* _SOURCE RECORDS_:
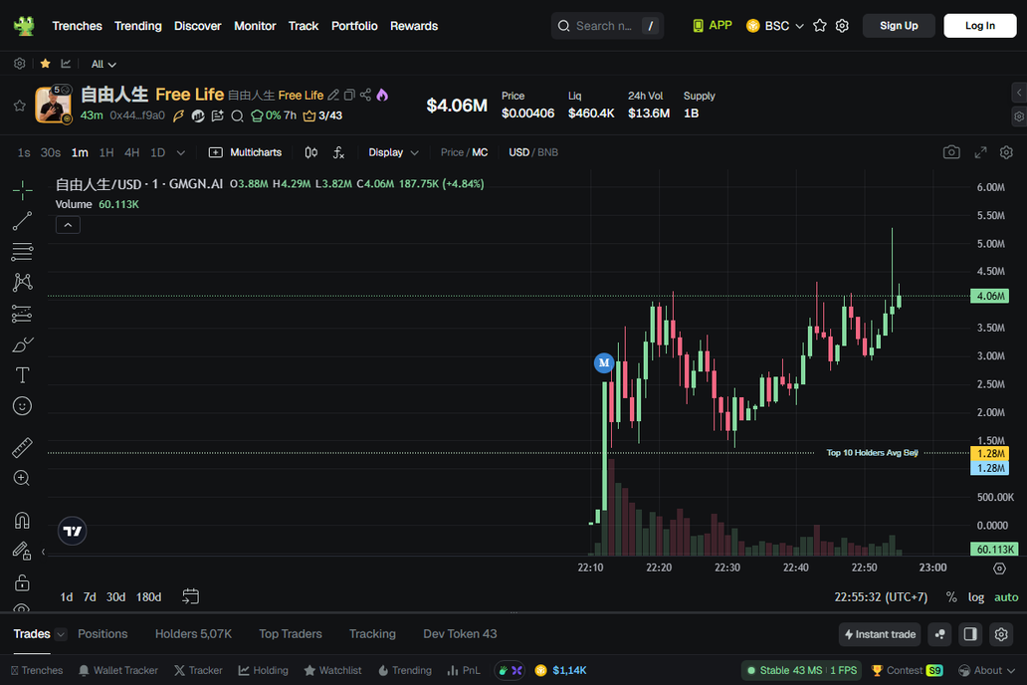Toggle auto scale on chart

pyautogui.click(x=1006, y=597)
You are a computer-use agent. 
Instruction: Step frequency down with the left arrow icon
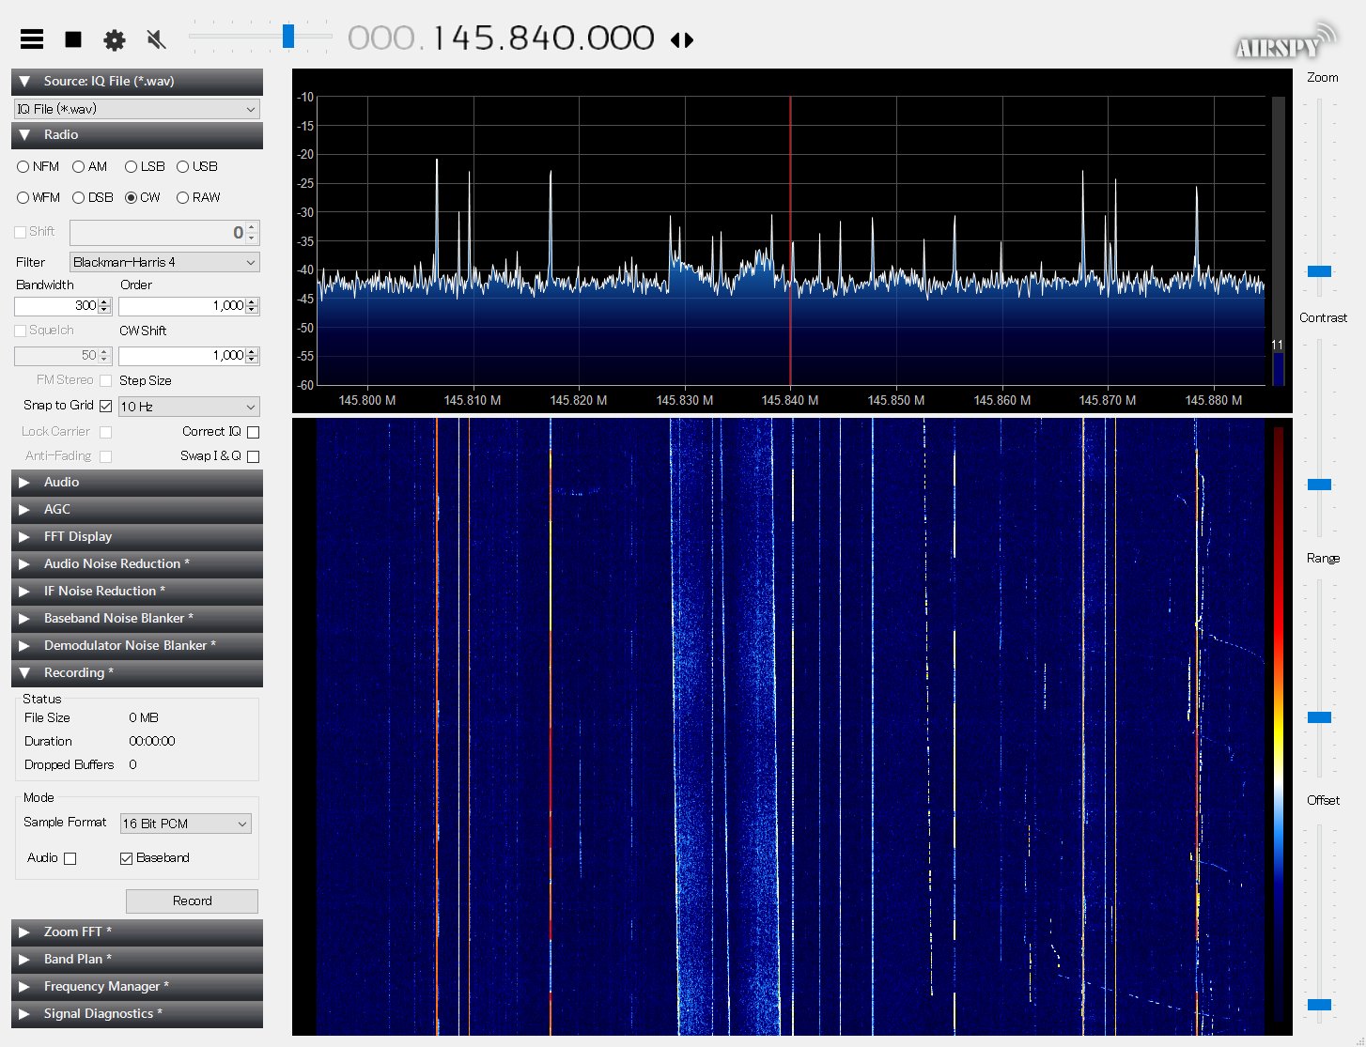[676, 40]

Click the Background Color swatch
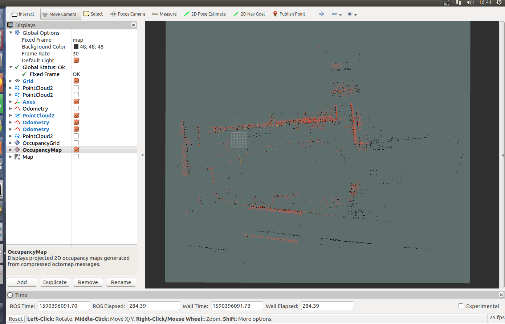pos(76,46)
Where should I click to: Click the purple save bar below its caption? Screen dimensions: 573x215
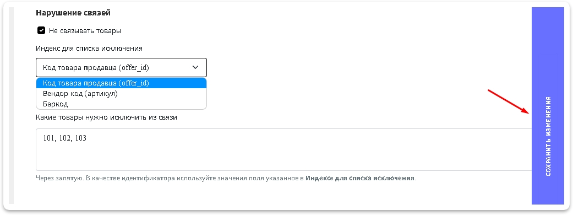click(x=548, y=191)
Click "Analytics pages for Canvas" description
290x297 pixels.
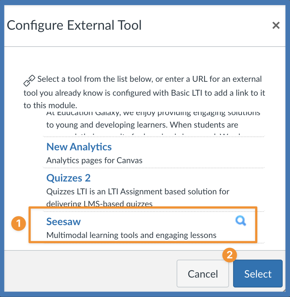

* _EXERCISE OBJECTIVE_: Return only the line with "You are a computer-use agent." and the lines after it up to the end of the records, exact and free of pictures.

* _TASK SOLUTION_:
You are a computer-use agent. 
Instruction: Step frequency down with the left arrow icon
[676, 40]

Click the Background Color swatch
pos(76,46)
Where should I click to: Click the purple save bar below its caption? Screen dimensions: 573x215
click(x=548, y=191)
Click "Analytics pages for Canvas" description
290x297 pixels.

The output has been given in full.